El comercio sexual ha sido –y sigue siendo– una forma importante de subsistencia para muchas mujeres. Si la compraventa de sexo es una práctica que implica explotación, ¿acaso no lo es también lo que pasa con las demás formas de venta de fuerza de trabajo en el capitalismo? ¿En qué radica la diferencia entre el comercio del sexo y otro tipo de situaciones que tienen amplios márgenes de explotación y que se permiten? ¿Por qué la mayoría de las personas no se indigna ante formas aberrantes de explotación de la fuerza de trabajo y sí con el trabajo sexual?

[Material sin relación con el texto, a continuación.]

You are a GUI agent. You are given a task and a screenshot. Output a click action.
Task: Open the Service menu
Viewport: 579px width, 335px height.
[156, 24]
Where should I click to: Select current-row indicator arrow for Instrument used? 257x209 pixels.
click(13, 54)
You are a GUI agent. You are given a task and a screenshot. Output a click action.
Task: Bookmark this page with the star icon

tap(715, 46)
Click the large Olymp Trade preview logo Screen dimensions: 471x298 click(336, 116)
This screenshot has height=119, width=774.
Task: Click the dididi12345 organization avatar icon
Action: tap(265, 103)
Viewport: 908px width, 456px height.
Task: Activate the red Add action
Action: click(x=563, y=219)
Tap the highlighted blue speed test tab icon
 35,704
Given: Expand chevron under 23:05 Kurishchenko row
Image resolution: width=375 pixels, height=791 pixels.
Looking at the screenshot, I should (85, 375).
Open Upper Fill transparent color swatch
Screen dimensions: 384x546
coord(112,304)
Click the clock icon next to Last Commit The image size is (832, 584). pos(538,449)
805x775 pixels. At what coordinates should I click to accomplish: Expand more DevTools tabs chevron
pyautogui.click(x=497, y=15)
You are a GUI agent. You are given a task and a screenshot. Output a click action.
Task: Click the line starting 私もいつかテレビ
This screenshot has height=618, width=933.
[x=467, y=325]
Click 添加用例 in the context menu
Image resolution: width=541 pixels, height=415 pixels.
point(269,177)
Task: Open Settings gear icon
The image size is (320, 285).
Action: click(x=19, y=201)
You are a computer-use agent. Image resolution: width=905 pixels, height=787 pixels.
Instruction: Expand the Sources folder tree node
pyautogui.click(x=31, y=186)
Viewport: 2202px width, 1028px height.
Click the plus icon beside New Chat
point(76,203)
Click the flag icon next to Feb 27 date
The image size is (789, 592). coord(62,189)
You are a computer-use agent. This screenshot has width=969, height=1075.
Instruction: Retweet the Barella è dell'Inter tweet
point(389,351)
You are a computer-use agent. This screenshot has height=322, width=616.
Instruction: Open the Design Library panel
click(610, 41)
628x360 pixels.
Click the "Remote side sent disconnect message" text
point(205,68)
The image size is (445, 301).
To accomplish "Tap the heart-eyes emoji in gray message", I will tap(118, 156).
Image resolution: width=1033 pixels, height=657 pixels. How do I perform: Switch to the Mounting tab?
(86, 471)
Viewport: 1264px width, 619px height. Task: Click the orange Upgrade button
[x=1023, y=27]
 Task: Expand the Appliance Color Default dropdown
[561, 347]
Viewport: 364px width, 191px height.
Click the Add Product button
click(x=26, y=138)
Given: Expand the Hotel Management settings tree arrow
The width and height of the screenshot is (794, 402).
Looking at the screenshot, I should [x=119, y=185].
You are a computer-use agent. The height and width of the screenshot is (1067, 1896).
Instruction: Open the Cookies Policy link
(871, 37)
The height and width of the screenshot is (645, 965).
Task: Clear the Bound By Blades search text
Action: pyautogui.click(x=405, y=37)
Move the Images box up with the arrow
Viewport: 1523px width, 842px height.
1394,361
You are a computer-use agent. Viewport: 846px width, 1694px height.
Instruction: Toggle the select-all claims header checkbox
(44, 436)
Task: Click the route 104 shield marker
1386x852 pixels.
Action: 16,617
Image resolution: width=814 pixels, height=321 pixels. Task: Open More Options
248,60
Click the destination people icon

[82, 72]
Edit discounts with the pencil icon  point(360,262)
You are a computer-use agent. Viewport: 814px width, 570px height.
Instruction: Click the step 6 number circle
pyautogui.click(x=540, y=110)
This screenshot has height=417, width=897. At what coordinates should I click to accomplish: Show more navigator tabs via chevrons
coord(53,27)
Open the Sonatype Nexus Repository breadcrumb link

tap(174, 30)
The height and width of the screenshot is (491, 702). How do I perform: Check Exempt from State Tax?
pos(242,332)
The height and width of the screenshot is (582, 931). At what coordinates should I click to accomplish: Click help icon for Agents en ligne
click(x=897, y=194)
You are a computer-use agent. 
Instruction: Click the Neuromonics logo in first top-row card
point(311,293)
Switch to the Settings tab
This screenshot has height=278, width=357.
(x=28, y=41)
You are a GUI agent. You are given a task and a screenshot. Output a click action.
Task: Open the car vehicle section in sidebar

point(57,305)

Cuando las mujeres recurren al comercio sexual es porque constituye el trabajo mejor pagado que pueden encontrar. Se cuestiona si las sexoservidoras son “verdaderamente libres” de elegir ese oficio, pero no se reflexiona si las obreras, las empleadas del hogar, las barrenderas y tantas otras lo son. Los constreñimientos económicos, la falta de oportunidades, la brutal desigualdad, afectan a todas ellas por igual. Pero con los salarios de hambre que hay en México no debería causar sorpresa que algunas mujeres prefieran ganar en un día la misma cantidad de dinero que ganarían en varias semanas. Para una gran mayoría, que no es engañada ni drogada ni secuestrada, la venta de servicios sexuales es valorada como la mejor opción disponible en el contexto de salarios miserables y desempleo.
Algunas personas consideran denigrante que las mujeres tengan sexo con “desconocidos”, pero este rechazo se da cobren o no. O sea, hay un estigma que se nutre de la doble moral: se rechaza la actividad sexual de las mujeres, y la de los hombres no. Si por el estigma las “transacciones sexuales” son de un orden distinto a otras transacciones, ¿no habría entonces que eliminar el estigma y regular el comercio sexual?
En México es necesario debatir sobre esto, pues se está filtrando una mezcla conceptual entre comercio sexual y trata con fines de explotación sexual. Dicha confusión se difunde en los medios y configura actos discursivos que logran un cierto efecto en la sociedad y en el gobierno. Reiterar las historias de mujeres víctimas de trata sin aludir también a las historias de las trabajadoras sexuales favorece posturas fundamentalistas, que evitan un debate serio sobre el comercio sexual. Hay que luchar contra la trata, y respetar y apoyar a las personas que se dedican al comercio sexual. La regulación de éste mejora las condiciones de trabajo y la seguridad de la mayoría de las sexoservidoras. El tema da para mucho más, y seguiré hablando de él próximamente.